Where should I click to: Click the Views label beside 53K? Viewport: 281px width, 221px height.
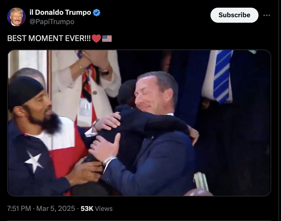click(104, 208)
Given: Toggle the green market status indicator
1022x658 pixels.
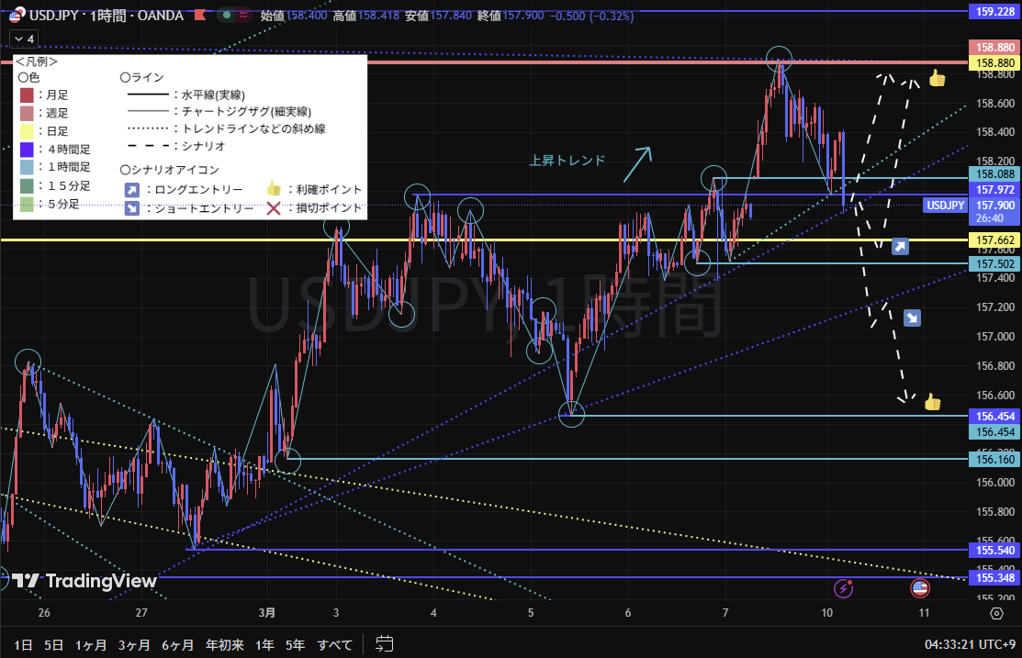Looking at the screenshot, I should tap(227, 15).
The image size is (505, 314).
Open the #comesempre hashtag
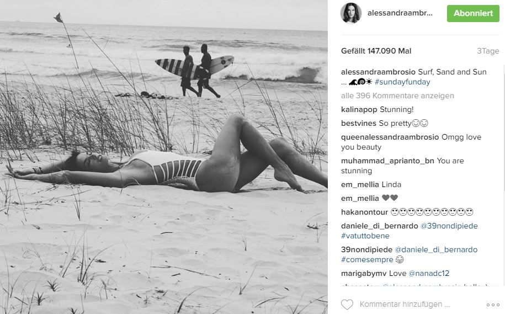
* * *
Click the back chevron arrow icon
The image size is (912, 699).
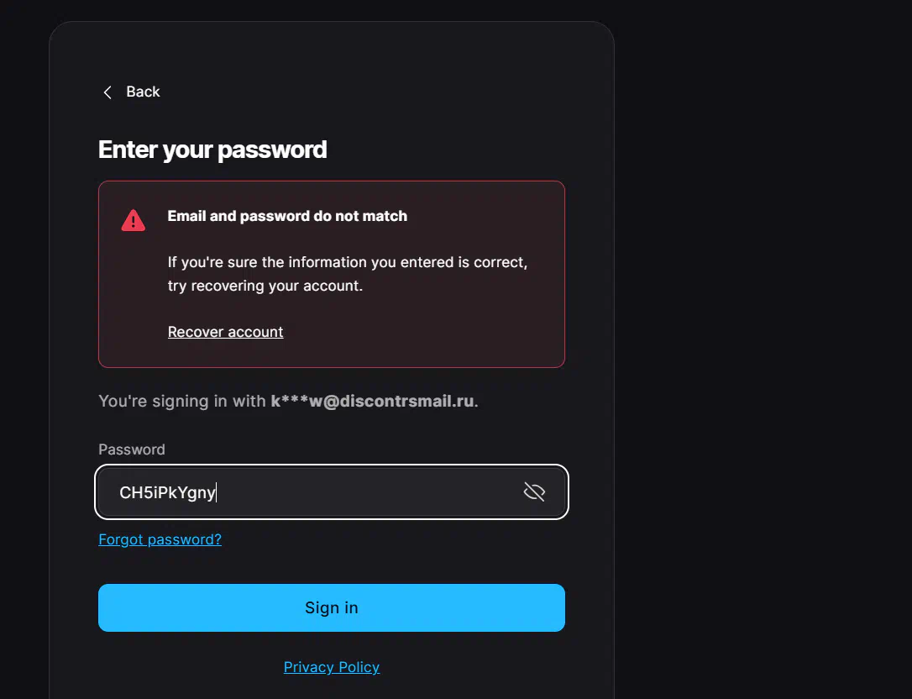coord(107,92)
* * *
TASK GOAL: Treat the line with "Where should I" as the start and the line with "Open the #comesempre hashtag" as the end, and return exactly that span of the data above, both ends included, without pictures.

TASK SOLUTION:
Where should I click to: Click the Views label beside 53K? Viewport: 281px width, 221px height.
click(104, 208)
Given: Toggle the green market status indicator
1022x658 pixels.
Looking at the screenshot, I should tap(227, 15).
The image size is (505, 314).
Open the #comesempre hashtag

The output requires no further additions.